In the last two decades, great advancements have been made in myopia correction surgery, and a large number of young myopia patients have come to the clinic. After a comprehensive preoperative ocular examination in these young patients, more corneal morphological changes indicating subclinical KC have been identified, triggering further exploration of KC, especially those resembling the subclinical stage of KC. Our research has enriched the database of variants associated with KC.

Methods

In the five families affected by KC, medical records, clinical observations, and blood samples were collected from all individuals. All KC family members (n = 20) underwent both whole exome sequencing of genomic DNA and Sanger sequencing to confirm the variants. Online software was utilized to analyze all variants, and the online server I-TASSER was employed for in silico predictions of the three-dimensional protein structures of the variants.

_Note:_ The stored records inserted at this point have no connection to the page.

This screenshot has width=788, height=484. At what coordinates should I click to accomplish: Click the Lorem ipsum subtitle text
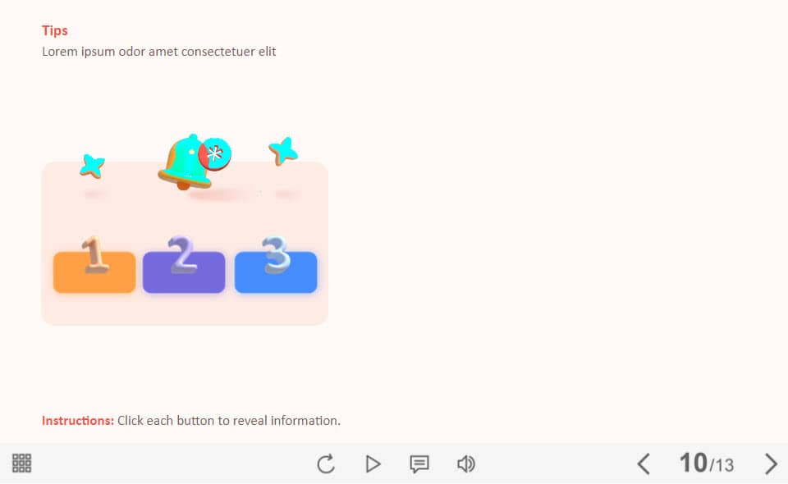tap(158, 52)
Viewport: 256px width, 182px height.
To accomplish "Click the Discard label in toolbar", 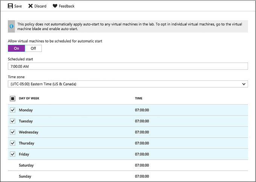I will (40, 6).
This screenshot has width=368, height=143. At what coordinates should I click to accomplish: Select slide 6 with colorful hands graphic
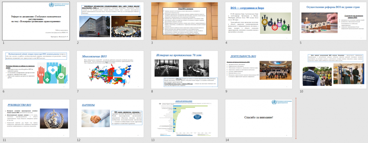point(36,70)
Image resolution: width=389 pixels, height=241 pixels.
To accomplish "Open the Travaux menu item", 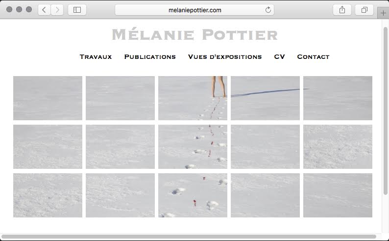I will click(x=96, y=57).
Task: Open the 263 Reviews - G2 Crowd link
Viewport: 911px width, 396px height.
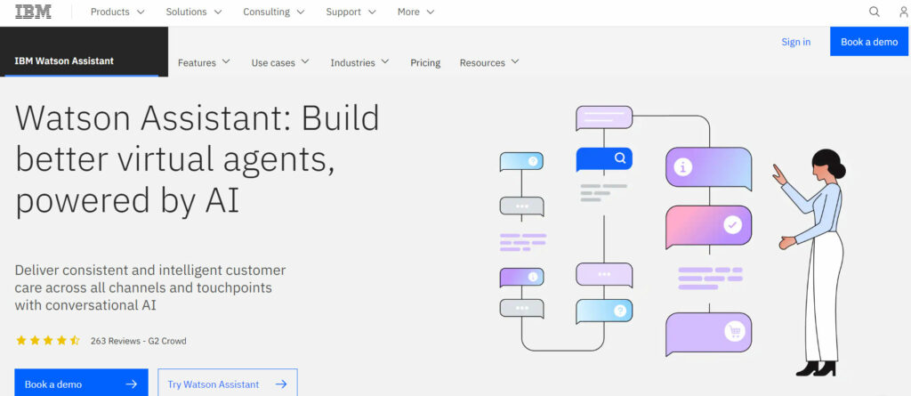Action: click(138, 341)
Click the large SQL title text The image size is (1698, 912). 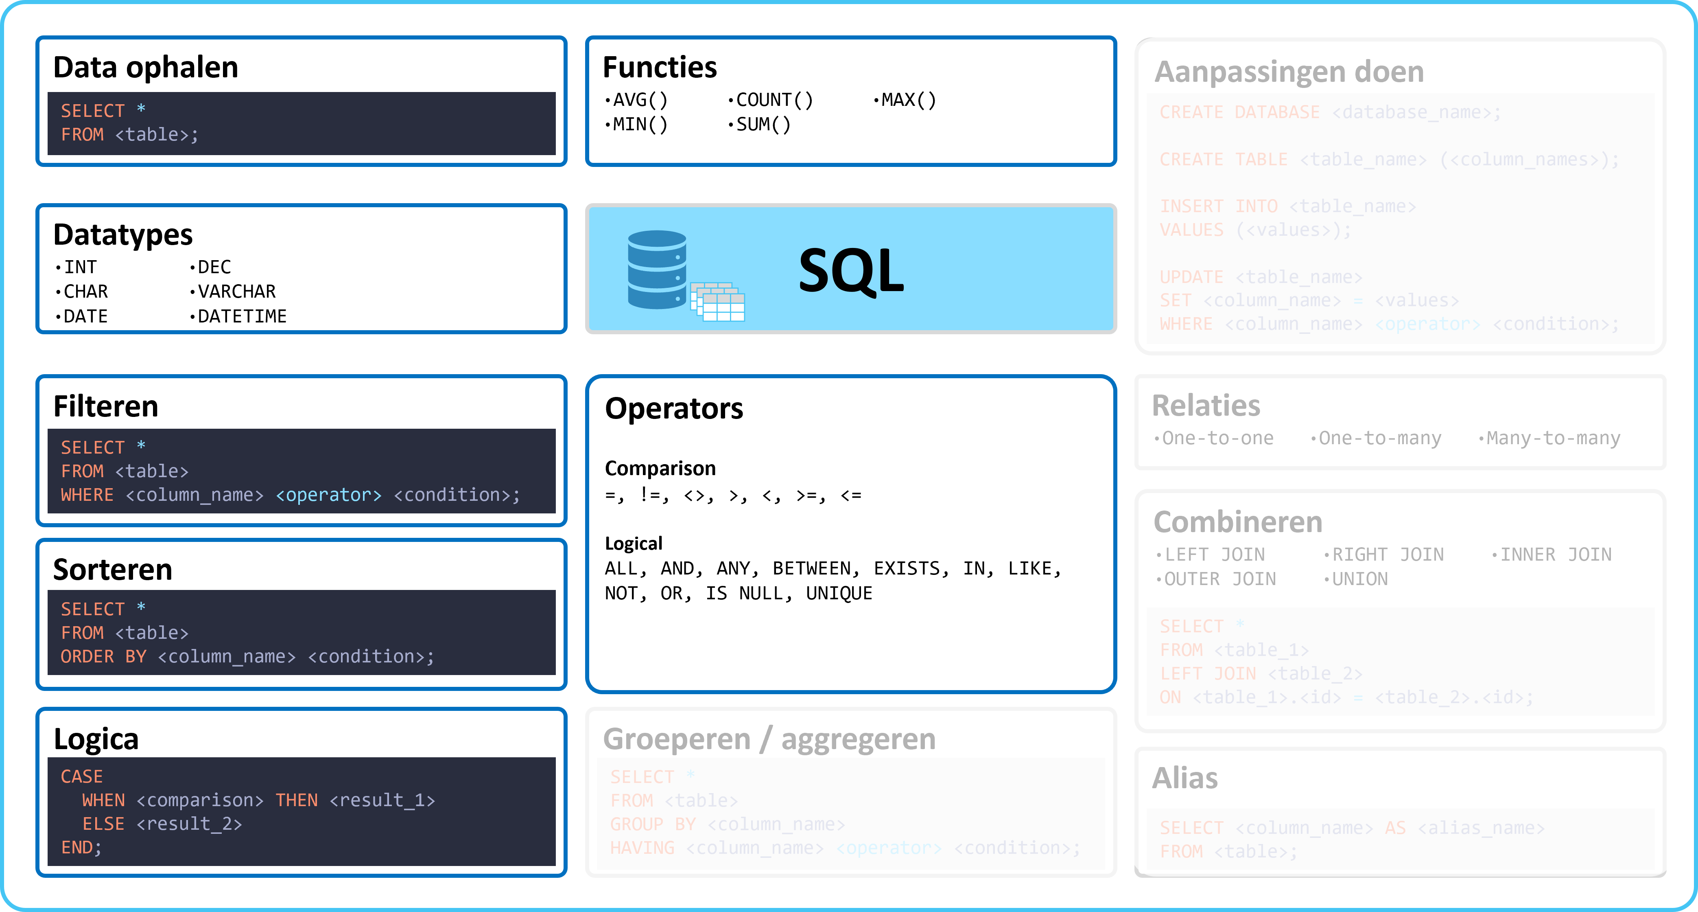pyautogui.click(x=851, y=270)
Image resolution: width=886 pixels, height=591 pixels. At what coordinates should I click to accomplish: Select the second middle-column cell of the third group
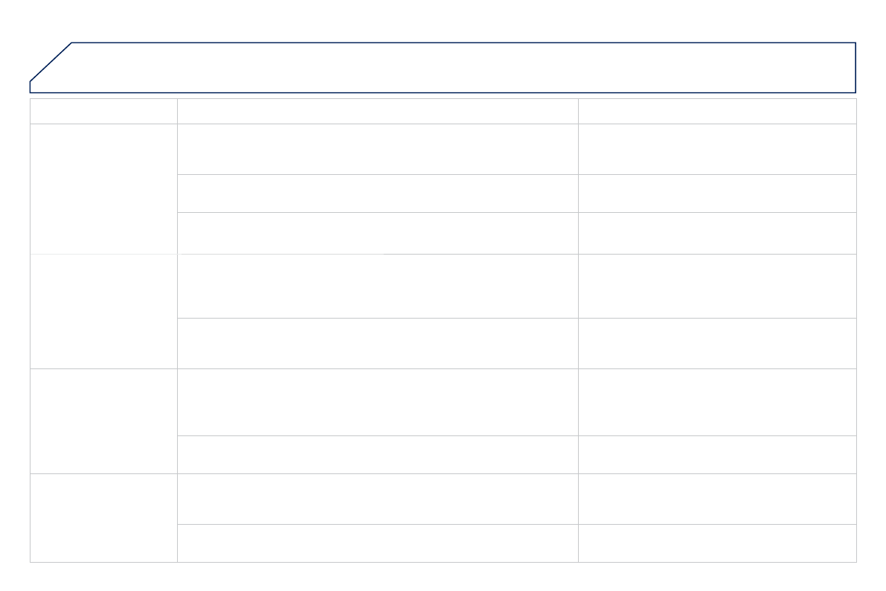point(377,454)
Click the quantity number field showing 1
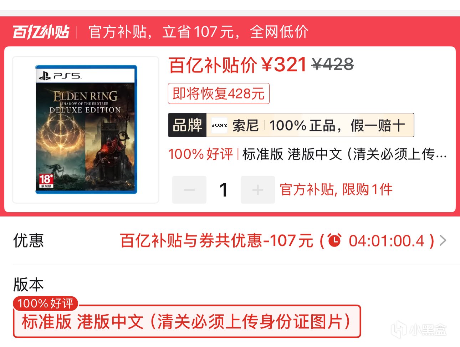Image resolution: width=460 pixels, height=347 pixels. pos(224,190)
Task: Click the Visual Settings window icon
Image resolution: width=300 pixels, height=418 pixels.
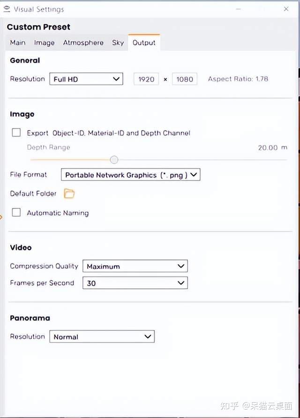Action: (x=7, y=9)
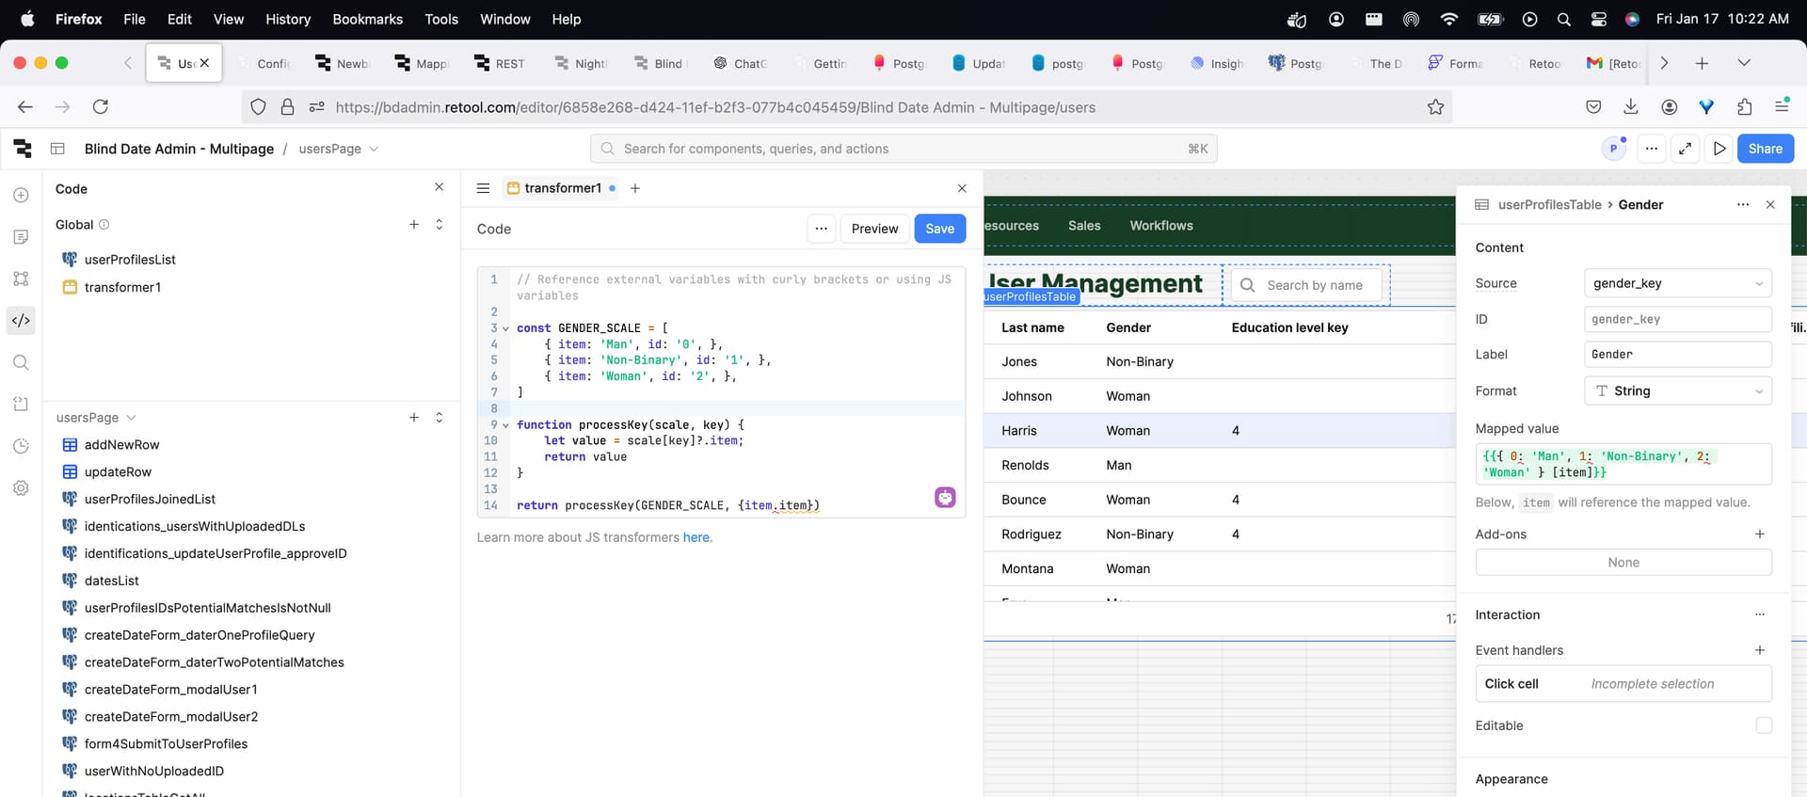This screenshot has width=1807, height=797.
Task: Collapse code folding on line 3
Action: tap(505, 328)
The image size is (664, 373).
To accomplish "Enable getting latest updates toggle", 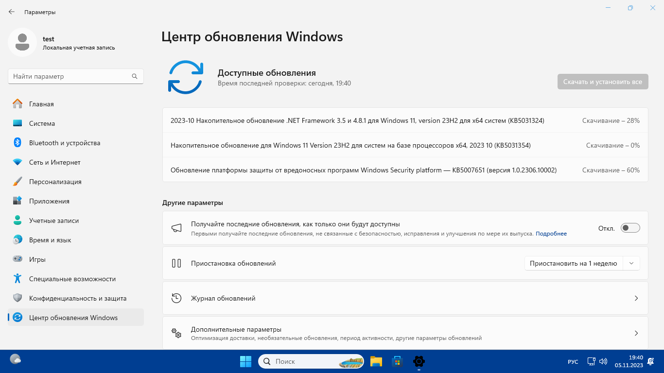I will click(x=630, y=228).
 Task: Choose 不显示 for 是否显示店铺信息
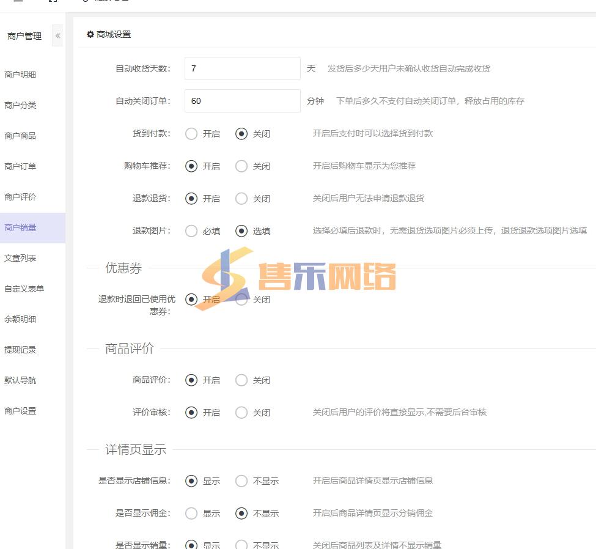241,481
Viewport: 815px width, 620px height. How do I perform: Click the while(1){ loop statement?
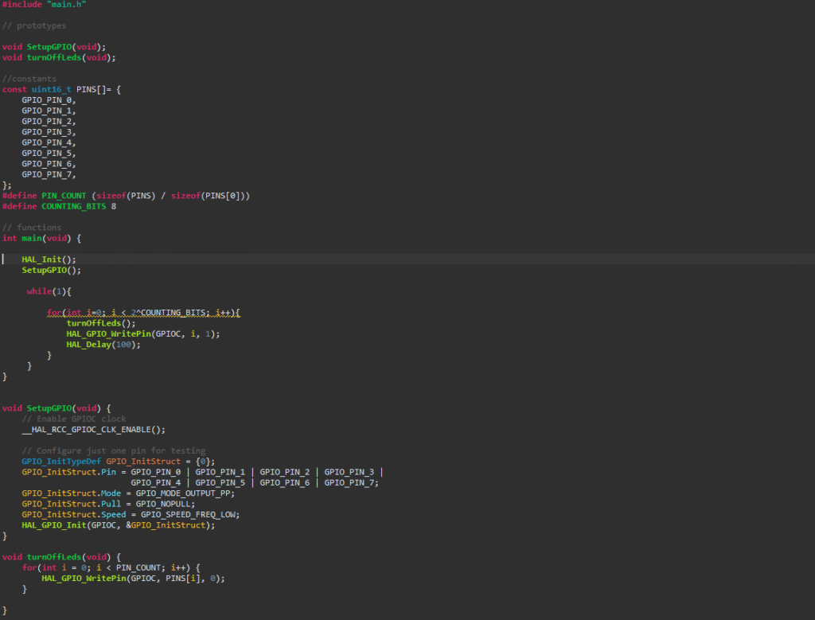click(49, 291)
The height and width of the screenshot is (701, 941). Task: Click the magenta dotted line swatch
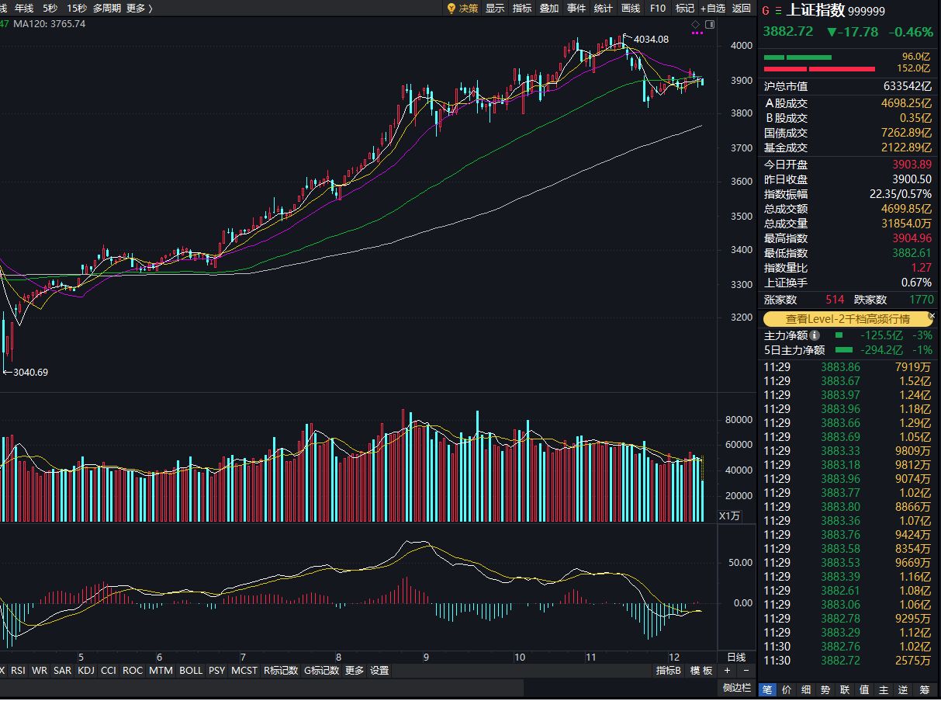[696, 33]
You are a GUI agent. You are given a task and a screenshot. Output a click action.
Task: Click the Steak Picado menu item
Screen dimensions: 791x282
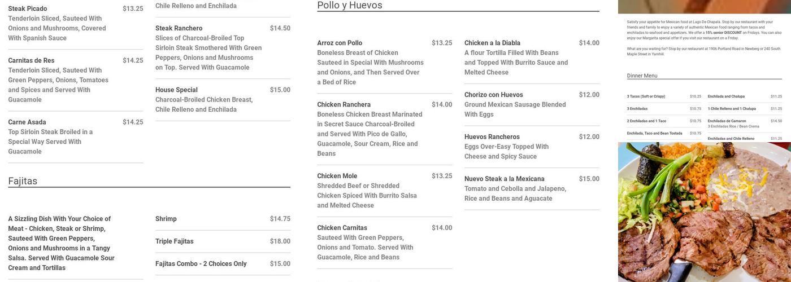[x=28, y=8]
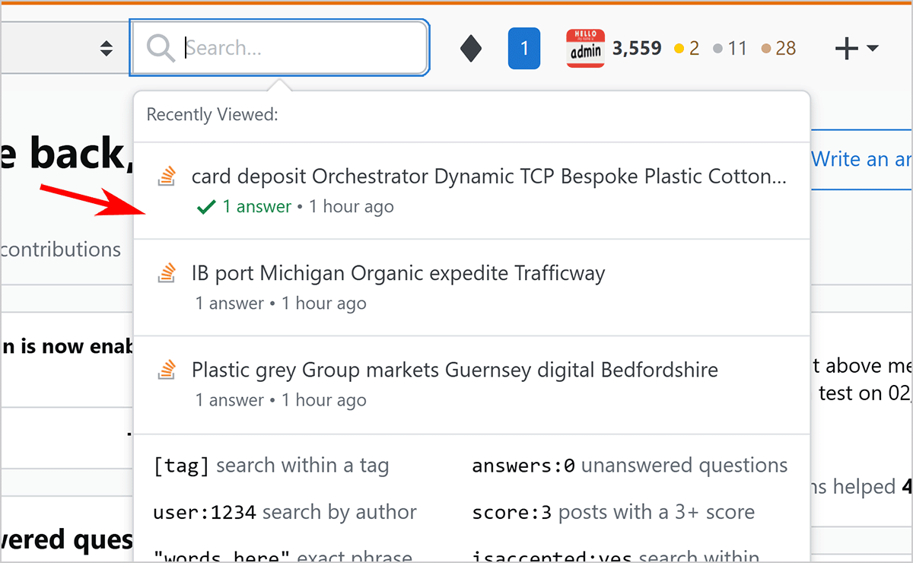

The newly discovered variants and single nucleotide polymorphisms were further examined in 322 sporadic KC patients.

Results

Five new variants were detected in the five probands and other affected members in their families: a heterozygous missense variant g.19043832C>T (p.Ser145Asn) in the homer scaffolding protein 3 (HOMER3) gene; a heterozygous missense variant g.99452113G>A (p.Gly483Arg) in the insulin-like growth factor 1 receptor (IGF1R) gene; a heterozygous missense variant g.55118280G>T (p.Trp843Leu) in the echinoderm microtubule-associated protein like 6 (EML6) gene; a heterozygous frameshift variant c. 1226_1227del (p.Gln410Glufs*17) in the DOP1 leucine zipper-like protein B (DOP1B) gene; and a heterozygous splice-site variant c.7776+2T>A in the neurobeachin-like protein 2 (NBEAL2) gene. 

Conclusions

Five novel variants in HOMER3, IGF1R, EML6, DOP1B, and NBEAL2 genes were identified in this study and may be associated with the pathogenesis of KC. This study provides new information about the gene variants and their protein changes in KC patients. The findings should be explored further and could potentially be applied to the early diagnosis of KC before clinical onset.